THE PROBLEM — The lines of the records that include "gutter" should all be copied.

MATERIAL PROVIDED —
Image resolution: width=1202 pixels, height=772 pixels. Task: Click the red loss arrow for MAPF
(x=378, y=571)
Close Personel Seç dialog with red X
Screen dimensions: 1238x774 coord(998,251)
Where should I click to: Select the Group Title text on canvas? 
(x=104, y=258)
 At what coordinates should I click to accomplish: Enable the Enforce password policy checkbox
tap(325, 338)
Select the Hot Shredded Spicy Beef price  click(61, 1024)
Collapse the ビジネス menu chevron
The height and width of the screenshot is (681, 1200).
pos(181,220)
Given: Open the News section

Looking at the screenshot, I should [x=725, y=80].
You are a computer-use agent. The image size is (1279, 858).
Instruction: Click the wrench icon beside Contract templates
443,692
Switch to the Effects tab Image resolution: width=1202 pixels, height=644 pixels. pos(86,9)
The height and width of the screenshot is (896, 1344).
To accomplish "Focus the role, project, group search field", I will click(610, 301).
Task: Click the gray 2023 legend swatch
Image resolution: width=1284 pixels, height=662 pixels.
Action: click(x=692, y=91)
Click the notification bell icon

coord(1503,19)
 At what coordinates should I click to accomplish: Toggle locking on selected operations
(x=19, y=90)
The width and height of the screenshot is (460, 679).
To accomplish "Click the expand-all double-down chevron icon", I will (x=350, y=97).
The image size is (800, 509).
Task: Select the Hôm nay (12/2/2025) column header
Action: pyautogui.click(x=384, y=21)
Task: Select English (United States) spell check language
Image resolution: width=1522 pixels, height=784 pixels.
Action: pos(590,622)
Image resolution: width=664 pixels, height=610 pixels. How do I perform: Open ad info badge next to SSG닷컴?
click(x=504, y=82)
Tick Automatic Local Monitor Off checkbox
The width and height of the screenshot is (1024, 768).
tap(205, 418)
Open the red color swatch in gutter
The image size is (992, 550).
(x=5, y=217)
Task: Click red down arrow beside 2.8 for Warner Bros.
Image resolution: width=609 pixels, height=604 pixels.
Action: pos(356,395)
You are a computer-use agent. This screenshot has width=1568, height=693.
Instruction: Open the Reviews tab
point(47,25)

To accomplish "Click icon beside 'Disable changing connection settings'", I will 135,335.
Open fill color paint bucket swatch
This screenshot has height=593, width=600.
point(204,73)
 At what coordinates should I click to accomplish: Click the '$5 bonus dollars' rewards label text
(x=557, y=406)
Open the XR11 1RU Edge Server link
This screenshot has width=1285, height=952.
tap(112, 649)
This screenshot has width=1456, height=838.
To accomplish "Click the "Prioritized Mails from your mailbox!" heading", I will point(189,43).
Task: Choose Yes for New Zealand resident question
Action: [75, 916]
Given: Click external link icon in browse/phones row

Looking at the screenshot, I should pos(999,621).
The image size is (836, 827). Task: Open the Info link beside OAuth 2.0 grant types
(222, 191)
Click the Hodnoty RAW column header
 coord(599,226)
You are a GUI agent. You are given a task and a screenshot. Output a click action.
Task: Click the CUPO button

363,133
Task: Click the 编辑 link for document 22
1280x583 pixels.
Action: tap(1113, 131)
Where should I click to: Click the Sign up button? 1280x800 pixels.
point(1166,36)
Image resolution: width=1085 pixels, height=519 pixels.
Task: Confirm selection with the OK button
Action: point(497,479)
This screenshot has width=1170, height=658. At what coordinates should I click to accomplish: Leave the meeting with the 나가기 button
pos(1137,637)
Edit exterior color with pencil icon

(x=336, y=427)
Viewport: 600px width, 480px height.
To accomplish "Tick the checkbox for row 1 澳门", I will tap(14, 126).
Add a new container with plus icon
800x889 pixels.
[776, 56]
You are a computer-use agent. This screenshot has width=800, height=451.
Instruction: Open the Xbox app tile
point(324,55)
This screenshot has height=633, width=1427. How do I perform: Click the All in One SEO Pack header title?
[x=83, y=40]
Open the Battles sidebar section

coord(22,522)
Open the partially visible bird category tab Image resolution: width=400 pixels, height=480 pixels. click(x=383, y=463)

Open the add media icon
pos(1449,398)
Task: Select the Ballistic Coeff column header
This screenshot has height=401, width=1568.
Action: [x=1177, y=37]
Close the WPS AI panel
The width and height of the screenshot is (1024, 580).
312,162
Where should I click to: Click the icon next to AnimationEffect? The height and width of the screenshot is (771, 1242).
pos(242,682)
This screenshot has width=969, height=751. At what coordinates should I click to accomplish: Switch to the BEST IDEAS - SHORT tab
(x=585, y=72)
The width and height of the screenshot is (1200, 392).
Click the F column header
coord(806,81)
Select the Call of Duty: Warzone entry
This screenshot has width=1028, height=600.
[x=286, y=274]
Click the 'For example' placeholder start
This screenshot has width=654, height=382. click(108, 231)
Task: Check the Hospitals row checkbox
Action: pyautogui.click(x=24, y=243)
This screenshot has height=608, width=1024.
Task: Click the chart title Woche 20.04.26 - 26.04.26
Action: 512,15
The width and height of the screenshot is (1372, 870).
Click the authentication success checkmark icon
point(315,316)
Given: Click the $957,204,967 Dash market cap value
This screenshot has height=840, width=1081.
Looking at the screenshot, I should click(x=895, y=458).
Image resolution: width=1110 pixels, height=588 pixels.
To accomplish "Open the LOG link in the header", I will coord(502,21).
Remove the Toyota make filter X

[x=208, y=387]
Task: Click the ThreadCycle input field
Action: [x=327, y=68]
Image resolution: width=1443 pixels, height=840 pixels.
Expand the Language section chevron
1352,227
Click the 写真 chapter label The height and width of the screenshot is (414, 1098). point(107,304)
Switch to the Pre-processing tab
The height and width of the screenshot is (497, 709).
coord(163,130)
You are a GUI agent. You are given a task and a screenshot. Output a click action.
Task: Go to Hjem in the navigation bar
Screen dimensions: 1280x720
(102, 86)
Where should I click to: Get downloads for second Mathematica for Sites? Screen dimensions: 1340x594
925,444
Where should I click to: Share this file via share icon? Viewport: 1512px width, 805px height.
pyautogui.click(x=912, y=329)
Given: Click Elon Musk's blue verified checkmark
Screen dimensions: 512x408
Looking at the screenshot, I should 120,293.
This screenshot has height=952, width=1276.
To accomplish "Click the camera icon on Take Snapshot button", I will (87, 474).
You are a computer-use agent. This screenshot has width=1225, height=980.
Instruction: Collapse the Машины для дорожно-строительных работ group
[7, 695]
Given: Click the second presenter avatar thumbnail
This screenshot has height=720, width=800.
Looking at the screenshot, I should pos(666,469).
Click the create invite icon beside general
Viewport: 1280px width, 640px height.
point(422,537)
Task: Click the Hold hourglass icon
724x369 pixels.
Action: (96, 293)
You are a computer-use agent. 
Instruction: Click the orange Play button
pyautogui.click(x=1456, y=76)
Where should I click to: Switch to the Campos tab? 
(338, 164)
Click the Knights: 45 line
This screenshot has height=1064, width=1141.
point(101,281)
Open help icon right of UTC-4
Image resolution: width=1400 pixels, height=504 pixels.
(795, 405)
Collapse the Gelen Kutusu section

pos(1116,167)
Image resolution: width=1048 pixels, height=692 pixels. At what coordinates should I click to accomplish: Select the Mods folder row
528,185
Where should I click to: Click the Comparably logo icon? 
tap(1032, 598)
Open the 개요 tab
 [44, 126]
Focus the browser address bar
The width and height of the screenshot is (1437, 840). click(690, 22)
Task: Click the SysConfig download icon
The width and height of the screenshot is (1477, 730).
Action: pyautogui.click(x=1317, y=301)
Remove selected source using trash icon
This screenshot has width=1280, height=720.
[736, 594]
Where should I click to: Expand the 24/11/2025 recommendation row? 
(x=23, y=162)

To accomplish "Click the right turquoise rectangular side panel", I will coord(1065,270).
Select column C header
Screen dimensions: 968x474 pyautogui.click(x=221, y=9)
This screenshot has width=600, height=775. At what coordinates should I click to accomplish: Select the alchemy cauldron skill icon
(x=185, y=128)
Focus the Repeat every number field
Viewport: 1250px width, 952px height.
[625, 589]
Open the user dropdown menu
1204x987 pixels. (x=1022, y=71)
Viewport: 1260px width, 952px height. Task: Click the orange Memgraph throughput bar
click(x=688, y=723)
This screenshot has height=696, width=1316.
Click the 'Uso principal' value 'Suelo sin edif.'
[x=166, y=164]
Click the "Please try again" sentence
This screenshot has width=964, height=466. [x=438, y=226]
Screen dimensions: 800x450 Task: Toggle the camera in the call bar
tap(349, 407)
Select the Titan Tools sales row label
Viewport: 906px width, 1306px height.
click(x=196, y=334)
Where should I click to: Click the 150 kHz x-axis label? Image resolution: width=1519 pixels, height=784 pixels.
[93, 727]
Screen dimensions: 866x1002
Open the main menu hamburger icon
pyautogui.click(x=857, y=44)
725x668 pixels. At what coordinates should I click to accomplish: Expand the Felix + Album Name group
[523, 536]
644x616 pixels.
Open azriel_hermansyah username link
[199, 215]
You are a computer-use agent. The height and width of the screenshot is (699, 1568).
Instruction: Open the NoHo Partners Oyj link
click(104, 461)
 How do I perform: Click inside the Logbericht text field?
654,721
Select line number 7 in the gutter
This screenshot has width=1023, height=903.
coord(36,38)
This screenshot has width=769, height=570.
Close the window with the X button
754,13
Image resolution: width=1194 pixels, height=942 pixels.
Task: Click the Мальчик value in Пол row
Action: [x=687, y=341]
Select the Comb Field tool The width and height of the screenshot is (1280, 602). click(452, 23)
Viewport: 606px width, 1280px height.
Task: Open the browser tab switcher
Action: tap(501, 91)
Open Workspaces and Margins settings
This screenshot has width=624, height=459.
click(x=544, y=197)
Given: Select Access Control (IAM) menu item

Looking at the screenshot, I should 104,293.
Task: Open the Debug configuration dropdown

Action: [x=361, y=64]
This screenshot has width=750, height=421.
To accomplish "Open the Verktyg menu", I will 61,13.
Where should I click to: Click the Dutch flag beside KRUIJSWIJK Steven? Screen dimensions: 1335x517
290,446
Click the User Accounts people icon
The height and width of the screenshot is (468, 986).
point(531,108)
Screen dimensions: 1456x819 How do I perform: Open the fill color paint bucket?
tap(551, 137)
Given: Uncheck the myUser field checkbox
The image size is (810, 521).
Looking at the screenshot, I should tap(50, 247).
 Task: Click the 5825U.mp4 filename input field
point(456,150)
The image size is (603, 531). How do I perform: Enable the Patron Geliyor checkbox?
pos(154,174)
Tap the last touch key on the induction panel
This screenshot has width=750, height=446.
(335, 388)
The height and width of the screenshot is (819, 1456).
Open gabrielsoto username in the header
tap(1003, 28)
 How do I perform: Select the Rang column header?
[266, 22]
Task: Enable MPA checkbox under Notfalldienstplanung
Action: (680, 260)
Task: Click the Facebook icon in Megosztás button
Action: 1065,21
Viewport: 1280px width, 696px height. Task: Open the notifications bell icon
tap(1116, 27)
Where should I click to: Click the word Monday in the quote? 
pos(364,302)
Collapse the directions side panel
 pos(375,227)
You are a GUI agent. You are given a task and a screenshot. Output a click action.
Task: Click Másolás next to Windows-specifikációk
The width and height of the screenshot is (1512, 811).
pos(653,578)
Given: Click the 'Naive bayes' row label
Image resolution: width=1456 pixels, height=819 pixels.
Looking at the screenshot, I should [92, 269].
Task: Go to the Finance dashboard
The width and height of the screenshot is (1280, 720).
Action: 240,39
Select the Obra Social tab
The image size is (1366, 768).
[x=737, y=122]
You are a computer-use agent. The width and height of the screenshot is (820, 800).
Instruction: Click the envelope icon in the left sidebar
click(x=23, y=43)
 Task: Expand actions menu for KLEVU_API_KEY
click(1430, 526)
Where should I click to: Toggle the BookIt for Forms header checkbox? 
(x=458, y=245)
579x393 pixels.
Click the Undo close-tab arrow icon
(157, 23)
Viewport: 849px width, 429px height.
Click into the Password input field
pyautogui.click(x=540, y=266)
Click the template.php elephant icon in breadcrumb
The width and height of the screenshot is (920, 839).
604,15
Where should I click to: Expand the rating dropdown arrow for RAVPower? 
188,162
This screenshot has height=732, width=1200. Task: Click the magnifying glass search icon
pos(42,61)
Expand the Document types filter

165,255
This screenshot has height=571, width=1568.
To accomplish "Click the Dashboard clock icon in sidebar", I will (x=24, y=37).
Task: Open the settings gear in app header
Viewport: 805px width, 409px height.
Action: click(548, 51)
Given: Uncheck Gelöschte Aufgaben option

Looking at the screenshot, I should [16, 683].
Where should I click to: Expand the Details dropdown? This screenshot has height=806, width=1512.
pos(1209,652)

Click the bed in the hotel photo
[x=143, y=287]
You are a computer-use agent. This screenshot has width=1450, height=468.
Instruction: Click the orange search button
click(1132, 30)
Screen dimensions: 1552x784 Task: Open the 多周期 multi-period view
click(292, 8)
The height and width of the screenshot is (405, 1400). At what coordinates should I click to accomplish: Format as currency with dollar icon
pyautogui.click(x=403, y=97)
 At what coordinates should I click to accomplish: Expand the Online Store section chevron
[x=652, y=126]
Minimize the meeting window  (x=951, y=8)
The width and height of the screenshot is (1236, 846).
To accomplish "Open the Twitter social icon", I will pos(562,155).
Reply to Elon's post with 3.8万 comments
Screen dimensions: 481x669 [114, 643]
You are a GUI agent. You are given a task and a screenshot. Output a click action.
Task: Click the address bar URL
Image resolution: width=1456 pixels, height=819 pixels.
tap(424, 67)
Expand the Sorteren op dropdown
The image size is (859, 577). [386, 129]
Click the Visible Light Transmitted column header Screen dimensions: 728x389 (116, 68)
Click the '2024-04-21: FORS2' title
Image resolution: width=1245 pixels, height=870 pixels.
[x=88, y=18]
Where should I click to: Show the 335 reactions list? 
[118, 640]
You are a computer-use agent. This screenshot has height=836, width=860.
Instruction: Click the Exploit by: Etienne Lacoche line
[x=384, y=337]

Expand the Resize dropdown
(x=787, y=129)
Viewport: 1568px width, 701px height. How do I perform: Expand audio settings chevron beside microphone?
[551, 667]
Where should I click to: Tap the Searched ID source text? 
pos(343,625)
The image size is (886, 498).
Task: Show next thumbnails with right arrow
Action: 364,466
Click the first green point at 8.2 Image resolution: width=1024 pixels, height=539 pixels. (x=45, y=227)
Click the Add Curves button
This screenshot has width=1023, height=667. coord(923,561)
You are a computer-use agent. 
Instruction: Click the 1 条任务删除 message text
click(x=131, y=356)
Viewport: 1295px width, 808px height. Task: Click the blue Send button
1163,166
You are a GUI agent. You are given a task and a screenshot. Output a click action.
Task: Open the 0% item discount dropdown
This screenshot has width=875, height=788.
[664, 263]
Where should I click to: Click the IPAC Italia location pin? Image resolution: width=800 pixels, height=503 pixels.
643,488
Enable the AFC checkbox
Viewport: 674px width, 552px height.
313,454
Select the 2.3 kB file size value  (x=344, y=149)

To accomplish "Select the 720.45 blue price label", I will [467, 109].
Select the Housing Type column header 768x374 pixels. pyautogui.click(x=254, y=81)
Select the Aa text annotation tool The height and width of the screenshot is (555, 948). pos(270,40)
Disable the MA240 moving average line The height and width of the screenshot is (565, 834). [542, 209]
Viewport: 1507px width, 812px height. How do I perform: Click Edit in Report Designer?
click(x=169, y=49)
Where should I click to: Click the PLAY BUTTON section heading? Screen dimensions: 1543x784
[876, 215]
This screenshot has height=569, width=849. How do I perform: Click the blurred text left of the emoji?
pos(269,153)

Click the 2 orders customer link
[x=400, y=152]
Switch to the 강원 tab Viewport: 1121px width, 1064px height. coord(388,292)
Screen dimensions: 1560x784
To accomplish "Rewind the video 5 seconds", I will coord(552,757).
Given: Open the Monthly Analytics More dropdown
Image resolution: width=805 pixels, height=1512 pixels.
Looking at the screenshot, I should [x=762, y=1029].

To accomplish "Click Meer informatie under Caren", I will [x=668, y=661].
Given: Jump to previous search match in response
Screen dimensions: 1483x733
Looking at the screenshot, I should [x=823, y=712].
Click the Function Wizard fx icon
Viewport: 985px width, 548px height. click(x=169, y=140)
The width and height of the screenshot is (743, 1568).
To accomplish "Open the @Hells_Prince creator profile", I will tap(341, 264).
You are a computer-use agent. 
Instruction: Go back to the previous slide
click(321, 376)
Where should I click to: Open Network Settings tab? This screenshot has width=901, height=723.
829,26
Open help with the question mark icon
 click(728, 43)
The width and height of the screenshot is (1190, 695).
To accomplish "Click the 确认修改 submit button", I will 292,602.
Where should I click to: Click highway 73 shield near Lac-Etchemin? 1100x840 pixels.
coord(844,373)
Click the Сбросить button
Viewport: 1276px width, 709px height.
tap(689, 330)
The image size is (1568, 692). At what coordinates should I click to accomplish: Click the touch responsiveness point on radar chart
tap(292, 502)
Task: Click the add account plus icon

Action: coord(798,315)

SOLUTION TO THIS TASK —
Open the red color swatch in gutter
Select line number 7 in the gutter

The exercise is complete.